> It is a standard feature of pysqlite2 (the sqlite3 library shipped with 
> Python).  I am quite sure you can read the documentation just as well as I 
> can copy and paste it.  In short, you can use anything you like as the data 
> type in sqlite.  You could specify that some column contains:
>
> create table Developers
> (
>   count sillyGooses integer not null
> );
>
> You have now defined this to be of type sillyGooses integer.  It will have 
> affinity integer.  WHen you read the column metadata you can find out that 
> count is of type sillygooses and multiply the returned value count by Pi/e if 
> that is the conversion factor required.
>
> THe person writing the interface can even do this magically for you -- just 
> like pysqlite / sqlite3 python libraries do.
>

It's hard to tell what you are suggesting without the full example I
asked for but given that

1. you are showing a create statement and
2. refering to the "person writing the interface"

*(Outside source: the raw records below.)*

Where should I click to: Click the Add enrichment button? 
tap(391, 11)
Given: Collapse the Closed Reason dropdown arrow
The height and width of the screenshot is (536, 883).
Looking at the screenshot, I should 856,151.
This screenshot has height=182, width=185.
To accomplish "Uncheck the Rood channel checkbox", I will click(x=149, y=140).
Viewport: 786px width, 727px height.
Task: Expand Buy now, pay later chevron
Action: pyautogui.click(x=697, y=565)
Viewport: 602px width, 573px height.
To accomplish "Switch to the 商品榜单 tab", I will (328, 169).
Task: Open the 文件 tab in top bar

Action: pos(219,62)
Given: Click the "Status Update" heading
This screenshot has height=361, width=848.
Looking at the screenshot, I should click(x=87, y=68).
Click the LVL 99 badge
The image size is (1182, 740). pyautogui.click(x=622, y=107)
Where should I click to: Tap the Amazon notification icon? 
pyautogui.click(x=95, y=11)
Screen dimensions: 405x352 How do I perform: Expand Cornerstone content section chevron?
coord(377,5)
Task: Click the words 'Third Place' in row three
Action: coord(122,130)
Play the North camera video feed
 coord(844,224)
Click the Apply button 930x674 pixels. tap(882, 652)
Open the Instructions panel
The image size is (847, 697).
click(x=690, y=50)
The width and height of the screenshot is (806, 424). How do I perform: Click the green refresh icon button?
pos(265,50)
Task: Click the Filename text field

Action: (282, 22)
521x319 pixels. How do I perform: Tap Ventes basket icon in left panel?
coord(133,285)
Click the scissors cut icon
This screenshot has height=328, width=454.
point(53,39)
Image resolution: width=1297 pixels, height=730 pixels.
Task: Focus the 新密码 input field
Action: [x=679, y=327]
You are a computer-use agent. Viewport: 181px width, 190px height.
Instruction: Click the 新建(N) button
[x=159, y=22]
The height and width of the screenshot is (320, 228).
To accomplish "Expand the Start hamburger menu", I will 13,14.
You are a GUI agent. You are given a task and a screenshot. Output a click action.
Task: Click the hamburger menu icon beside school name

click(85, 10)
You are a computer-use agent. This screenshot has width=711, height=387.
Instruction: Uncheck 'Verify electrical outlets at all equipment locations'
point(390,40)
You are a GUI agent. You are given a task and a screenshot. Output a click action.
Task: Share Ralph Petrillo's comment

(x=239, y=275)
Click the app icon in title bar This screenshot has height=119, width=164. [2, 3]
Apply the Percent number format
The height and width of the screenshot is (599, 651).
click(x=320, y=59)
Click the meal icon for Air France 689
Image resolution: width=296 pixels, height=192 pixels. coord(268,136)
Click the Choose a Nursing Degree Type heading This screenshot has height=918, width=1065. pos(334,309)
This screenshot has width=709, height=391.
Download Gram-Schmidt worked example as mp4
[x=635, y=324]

I assume  you are suggesting that the user define the structure of the
output table sent from sqlite and do that either on the python or
sqlite side but that was what we were trying to avoid.

Of course it's possible (and easy to do in R too) if the user is
required to specify the output types on the sqlite or R side but in R
you don't have to -- it's all done automatically for you.  In the full
R example I showed there is no create statement or other statements to
define an the "interface" that I did not show yet it works in
databases that support date types but not in sqlite (unless you rely
on heuristics that the sqldf package provides).